Het symboliseert het geloof in de technologische vooruitgang, en de
teleurstelling die dat ook wel eens tot gevolg kan hebben.'
Behalve de twee piano's en de sopraan bestaat de bezetting uit vier celli,
een contrabas en slagwerk. Het stuk gaat de architectuur van de brug
weerspiegelen, met instrumentale gedeelten die als pijlers fungeren. 'Dat dat
toen niet is doorgegaan', zegt Zuidam, 'kwam niet doordat ik niks af had.
Maar ik was er niet tevreden over. Ik had zoiets nog nooit gedaan, met een
tekst die eigenlijk zo krankzinnig slecht is - al heb ik er daardoor juist
ook weer wat mee.
'Ik wilde geen grappig stuk schrijven, want dat is dubbelop. Die tekst is al
zo gek, en als je dan ook nog eens leuk gaat doen wordt het vervelend.
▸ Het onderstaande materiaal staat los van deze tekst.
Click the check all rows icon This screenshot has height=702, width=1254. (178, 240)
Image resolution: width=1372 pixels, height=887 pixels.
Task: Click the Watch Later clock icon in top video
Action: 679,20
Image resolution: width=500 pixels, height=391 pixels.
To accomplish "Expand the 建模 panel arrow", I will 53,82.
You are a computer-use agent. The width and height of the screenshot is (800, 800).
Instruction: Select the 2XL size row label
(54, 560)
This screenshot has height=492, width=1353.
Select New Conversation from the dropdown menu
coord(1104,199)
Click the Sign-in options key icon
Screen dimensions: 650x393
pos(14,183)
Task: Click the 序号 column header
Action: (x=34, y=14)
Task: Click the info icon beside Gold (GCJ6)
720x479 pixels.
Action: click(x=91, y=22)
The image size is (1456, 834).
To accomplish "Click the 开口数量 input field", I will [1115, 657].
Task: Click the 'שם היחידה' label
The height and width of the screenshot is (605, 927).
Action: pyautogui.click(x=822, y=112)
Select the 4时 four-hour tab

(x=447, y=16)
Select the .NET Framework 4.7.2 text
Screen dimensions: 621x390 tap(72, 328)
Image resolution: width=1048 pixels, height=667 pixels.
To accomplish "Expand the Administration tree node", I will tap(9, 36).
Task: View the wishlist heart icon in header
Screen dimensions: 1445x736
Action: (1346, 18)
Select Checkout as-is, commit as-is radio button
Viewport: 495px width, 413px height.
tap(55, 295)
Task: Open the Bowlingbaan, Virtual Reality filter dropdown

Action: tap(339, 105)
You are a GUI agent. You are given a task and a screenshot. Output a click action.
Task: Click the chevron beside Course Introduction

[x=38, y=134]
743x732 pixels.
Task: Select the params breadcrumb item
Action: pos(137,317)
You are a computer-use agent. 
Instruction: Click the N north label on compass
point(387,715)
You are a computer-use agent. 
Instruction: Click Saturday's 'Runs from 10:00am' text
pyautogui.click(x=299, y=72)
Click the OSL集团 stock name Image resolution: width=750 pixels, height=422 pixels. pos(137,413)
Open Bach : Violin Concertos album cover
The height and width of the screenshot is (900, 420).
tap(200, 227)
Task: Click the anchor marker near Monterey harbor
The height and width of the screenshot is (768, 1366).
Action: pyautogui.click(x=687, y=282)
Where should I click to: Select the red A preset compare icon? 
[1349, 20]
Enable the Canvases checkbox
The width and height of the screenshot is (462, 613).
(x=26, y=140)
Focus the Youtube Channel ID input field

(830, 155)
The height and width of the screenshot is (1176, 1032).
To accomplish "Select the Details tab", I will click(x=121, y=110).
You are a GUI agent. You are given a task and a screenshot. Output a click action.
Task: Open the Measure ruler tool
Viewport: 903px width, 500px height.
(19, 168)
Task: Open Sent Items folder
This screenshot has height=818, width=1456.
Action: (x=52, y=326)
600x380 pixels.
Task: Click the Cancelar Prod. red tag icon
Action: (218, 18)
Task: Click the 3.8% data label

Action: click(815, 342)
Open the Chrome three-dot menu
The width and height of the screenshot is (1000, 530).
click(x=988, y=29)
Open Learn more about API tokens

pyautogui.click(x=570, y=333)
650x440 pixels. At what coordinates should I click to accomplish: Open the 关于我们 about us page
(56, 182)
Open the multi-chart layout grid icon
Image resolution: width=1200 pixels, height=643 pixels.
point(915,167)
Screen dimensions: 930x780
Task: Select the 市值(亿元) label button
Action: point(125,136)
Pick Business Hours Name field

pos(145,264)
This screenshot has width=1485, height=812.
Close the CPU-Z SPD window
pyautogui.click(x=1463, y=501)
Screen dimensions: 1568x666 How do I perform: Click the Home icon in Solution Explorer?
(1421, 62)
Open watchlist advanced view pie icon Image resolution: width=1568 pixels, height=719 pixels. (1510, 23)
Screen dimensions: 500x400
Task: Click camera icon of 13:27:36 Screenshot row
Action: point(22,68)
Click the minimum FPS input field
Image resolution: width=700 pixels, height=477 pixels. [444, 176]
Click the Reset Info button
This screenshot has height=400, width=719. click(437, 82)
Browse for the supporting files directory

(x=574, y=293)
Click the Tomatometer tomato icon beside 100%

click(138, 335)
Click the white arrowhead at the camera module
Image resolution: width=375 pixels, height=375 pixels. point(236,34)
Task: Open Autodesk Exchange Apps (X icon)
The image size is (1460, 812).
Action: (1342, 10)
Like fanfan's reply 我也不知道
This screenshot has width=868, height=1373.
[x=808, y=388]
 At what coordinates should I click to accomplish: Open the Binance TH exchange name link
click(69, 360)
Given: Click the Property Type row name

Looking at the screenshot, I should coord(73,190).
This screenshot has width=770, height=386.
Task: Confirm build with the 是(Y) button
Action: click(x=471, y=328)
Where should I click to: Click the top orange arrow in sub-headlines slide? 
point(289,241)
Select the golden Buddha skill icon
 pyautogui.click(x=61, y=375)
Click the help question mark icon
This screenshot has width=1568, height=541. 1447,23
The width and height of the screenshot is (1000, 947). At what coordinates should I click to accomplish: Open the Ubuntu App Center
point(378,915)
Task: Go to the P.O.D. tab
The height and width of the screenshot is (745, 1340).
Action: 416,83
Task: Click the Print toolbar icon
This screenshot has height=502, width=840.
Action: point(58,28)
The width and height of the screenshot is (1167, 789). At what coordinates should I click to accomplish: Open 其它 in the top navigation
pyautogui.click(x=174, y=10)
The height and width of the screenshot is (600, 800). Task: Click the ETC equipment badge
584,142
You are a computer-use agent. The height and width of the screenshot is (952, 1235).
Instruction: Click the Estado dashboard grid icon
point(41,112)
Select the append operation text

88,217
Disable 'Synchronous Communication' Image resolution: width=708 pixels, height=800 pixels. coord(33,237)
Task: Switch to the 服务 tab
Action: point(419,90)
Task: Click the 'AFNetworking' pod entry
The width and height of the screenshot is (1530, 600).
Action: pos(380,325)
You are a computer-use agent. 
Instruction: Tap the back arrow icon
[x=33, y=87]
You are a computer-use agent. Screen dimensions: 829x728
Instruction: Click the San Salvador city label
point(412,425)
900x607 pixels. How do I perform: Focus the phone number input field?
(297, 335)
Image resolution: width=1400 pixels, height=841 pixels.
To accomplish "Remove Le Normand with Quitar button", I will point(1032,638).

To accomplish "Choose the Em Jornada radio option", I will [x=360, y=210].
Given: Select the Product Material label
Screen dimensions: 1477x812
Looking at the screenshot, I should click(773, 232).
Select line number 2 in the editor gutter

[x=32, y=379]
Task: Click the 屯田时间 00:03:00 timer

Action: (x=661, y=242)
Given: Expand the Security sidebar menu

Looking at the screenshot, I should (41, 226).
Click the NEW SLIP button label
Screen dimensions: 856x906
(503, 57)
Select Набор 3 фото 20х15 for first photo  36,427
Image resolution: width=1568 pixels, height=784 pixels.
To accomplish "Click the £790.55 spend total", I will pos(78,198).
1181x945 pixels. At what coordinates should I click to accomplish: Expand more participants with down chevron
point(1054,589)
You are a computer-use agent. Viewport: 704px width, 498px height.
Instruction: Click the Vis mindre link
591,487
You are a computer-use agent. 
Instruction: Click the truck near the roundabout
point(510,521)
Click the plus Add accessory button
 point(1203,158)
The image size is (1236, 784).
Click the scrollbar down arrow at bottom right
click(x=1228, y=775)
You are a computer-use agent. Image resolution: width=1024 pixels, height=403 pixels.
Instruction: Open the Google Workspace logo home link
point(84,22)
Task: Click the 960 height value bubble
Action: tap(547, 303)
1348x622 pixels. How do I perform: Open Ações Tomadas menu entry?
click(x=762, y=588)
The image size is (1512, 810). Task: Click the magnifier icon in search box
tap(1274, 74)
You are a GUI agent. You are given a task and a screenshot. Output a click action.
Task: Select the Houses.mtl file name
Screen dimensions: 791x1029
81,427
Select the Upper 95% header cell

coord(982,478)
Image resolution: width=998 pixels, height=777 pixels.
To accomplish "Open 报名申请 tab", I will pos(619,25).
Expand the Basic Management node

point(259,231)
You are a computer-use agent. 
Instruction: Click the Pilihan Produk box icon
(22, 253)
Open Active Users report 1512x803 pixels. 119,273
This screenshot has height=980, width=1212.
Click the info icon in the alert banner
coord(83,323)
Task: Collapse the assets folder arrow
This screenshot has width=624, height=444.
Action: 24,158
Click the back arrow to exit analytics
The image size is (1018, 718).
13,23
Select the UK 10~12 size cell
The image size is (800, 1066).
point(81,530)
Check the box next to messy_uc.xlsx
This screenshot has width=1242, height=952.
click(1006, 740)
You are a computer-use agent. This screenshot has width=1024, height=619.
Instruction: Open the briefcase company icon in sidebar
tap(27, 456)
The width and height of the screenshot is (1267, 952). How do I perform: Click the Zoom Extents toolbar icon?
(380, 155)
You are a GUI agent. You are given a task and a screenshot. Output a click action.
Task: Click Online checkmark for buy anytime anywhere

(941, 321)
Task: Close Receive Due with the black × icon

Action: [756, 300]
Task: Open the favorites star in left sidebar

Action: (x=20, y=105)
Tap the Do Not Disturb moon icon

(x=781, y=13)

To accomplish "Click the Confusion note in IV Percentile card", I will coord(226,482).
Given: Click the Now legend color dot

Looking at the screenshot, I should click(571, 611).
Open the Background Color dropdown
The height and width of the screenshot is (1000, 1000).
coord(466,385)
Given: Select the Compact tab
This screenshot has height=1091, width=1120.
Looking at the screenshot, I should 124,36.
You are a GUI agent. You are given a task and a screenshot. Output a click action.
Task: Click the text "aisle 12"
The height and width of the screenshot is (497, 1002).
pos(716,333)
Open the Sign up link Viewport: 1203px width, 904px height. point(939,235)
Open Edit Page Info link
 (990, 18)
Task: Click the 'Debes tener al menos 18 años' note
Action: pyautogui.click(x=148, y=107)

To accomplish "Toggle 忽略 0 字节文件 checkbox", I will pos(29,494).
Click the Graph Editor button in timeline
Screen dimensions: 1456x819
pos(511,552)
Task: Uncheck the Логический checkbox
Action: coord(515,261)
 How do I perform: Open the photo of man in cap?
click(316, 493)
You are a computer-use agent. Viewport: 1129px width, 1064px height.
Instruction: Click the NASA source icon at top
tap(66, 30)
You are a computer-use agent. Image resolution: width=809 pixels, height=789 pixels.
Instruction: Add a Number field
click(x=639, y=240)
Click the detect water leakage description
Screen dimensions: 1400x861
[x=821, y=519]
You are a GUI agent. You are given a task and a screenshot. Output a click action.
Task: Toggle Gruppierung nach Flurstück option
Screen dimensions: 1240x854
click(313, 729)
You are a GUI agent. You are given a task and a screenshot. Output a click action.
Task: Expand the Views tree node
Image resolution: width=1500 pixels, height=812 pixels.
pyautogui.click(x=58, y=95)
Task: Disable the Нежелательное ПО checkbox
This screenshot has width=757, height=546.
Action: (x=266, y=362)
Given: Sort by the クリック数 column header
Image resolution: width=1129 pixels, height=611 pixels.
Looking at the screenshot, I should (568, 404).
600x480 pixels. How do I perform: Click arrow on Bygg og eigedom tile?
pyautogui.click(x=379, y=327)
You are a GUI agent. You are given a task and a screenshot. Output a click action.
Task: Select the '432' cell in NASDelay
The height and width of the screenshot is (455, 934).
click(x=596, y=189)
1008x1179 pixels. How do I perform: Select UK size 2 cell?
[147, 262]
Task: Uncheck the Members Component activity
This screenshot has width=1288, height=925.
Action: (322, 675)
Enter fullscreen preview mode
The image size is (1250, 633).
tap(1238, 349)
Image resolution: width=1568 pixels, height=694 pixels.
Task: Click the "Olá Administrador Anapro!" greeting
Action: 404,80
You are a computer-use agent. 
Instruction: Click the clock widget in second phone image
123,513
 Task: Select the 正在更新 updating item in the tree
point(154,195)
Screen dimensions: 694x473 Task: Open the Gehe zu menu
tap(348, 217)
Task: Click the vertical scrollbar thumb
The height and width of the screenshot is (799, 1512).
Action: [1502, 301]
Hij
heeft het zelf allemaal serieus bedoeld, en daarom wilde ik ook een serieus
stuk schrijven. Het vinden van de juiste houding was moeilijk, maar intussen
heb ik wel het idee: ja, nu werkt het, nu is het een ding. Dus op dit stuk
heb ik echt zitten zwoegen, al hoor je dat er waarschijnlijk helemaal niet
aan af.'
Voor het derde premièrestuk in het Zuidam Festival, Easy Meat, treedt
een aantal leerlingen van de afdeling Jong Talent van het Koninklijk
Conservatorium aan. 'Een paar jaar geleden vroeg mijn neefje me of ik een
stuk voor hem wilde maken', vertelt de componist. 'Ik vroeg er vijf gulden
voor, die ik geloof ik nog steeds moet krijgen. Daarna heb ik er nog vier
stukjes bij geschreven. Het is wel helemaal mijn eigen muziek, maar dan wat
eenvoudiger - niet speciaal gedacht voor kinderen, maar meer voor de
gevorderde amateur, iemand die een niet te moeilijke Beethovensonate door kan
pingelen. Ik vind het trouwens ook leuk om het zelf te spelen, want zo'n
partij uit For Two Pianos, daar kom ik wel door heen, maar vraag me niet
hoe.' Voorlopig heeft Zuidam genoeg om handen. Er wacht nog een orkestwerk op
voltooiing, er ligt een opdracht voor een ensemblestuk, en er spelen
gedachten aan een nieuw muziektheaterwerk door zijn hoofd. 'Het is een
luxueuze situatie, dat opdrachtgebeuren', vindt hij, 'maar ik hoop de
komende jaren tijd te vinden om eens helemaal uit mezelf een stuk te kunnen
maken. Dat je op een ochtend opstaat en denkt: nu ga ik eens iets doen met
tien basklarinetten en vijf harpen. Een fantasiestuk, zeg maar, waardoor je
hopelijk weer op een andere manier gaat schrijven. Volgens mij is dat de truc
om het op de lange termijn een beetje fris te houden.'
Het Rob Zuidam Festival vindt plaats van 12 tot 14 november in de
Paradijskerk en Zaal de Unie in Rotterdam en wordt deels in verschillende
steden herhaald.
Cd's met werk van Zuidam:
Skiamachia, door het duo Contemporain (OPUS 88).
Fishbone, door Fellows of the Tanglewood Music Center (Composers' Voice
Highlights CV 27).
B'rockque, door Eleonore Pameijer (Attaca Babel 9478).
Three Mechanisms (Fishbone - Chant/Interlude - Hex), door Orkest de
Volharding (Attaca Babel 9380).
Freeze, live-opname tijdens het Holland Festival 1994 (NM Classics 92047).